[TASK OBJECTIVE] Every line below that includes "computer" counts toward the total. Report that total alone.

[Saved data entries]
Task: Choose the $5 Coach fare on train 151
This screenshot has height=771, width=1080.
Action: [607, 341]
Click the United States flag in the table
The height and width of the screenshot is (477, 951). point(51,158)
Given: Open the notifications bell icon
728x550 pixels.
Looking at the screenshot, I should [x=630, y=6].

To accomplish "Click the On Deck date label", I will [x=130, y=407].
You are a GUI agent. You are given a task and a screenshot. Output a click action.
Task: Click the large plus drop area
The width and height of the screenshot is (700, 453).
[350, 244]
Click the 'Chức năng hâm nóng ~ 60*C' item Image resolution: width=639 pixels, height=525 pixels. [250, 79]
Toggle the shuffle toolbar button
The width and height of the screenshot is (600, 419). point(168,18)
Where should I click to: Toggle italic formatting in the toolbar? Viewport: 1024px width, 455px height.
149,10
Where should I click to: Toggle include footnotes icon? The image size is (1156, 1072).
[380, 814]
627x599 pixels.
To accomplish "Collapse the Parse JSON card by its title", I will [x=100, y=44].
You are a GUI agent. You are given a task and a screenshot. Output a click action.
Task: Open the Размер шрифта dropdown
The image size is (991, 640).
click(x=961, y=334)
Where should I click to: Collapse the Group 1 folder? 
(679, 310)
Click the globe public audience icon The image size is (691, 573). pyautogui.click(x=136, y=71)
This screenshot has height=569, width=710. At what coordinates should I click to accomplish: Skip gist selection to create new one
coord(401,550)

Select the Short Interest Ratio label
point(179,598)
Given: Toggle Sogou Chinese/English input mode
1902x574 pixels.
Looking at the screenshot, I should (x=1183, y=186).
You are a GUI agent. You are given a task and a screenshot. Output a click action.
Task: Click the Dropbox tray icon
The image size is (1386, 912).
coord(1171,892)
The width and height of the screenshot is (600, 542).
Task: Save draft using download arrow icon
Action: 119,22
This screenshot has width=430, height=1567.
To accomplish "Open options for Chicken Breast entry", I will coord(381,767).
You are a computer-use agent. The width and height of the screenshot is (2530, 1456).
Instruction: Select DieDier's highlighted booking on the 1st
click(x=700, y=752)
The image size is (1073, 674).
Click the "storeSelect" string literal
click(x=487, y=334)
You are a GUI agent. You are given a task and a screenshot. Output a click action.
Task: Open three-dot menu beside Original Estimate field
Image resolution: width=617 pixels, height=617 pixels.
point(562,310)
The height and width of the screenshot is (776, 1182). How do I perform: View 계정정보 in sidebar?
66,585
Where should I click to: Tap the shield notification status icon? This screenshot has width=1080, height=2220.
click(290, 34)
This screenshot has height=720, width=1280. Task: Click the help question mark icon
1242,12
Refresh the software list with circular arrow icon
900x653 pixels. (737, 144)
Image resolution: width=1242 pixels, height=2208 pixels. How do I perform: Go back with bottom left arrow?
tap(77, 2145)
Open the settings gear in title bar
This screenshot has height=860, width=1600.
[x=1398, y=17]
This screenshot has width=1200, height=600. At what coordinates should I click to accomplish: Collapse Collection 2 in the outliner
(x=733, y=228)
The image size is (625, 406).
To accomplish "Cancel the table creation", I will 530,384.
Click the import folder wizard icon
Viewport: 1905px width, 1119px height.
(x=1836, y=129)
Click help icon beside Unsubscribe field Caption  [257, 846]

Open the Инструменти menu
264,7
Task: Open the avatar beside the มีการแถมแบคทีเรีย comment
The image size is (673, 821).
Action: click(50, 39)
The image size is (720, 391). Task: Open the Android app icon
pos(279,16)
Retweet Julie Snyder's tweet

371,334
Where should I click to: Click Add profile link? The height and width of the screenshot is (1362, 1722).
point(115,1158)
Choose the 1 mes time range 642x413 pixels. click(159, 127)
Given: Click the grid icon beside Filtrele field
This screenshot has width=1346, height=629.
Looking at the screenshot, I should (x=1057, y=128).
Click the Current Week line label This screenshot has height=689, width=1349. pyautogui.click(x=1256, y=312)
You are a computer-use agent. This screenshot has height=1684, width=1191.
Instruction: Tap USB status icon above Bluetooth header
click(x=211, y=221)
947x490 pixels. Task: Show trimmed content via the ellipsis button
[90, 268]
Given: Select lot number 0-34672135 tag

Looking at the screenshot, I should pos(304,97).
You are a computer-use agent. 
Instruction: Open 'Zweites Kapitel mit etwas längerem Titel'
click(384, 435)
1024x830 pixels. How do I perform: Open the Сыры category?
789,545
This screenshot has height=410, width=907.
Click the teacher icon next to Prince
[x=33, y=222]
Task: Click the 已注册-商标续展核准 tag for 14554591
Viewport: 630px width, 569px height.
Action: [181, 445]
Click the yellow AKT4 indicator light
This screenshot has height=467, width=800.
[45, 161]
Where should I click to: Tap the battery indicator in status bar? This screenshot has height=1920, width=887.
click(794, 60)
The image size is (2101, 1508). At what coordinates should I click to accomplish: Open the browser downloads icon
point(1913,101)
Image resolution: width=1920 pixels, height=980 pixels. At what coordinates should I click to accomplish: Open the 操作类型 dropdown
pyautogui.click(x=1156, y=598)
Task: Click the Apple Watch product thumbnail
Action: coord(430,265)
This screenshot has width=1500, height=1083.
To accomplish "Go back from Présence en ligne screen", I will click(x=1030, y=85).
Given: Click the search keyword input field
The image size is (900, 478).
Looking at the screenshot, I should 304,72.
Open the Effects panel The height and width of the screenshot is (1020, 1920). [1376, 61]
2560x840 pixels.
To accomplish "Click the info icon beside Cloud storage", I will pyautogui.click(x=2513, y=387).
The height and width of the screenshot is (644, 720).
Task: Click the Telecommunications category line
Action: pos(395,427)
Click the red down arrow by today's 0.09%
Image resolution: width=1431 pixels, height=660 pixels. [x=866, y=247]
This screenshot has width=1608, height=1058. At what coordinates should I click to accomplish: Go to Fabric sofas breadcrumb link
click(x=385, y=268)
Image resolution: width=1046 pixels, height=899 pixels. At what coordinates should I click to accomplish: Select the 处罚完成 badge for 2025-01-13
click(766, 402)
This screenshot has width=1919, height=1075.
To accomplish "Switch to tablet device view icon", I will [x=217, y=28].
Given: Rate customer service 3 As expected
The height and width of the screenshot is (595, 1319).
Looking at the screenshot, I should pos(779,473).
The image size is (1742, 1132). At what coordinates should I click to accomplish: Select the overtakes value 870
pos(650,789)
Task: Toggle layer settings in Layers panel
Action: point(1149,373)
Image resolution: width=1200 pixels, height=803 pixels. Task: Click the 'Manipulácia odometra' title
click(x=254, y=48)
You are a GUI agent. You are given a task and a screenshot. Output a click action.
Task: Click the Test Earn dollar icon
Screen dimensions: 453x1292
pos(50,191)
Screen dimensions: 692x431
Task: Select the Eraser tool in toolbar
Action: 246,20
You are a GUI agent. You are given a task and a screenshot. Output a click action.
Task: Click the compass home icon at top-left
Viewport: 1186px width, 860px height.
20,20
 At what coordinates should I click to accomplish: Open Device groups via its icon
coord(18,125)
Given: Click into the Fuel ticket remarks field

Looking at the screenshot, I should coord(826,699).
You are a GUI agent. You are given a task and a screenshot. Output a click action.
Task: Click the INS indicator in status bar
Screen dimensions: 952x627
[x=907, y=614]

[PROBLEM SOLUTION] 3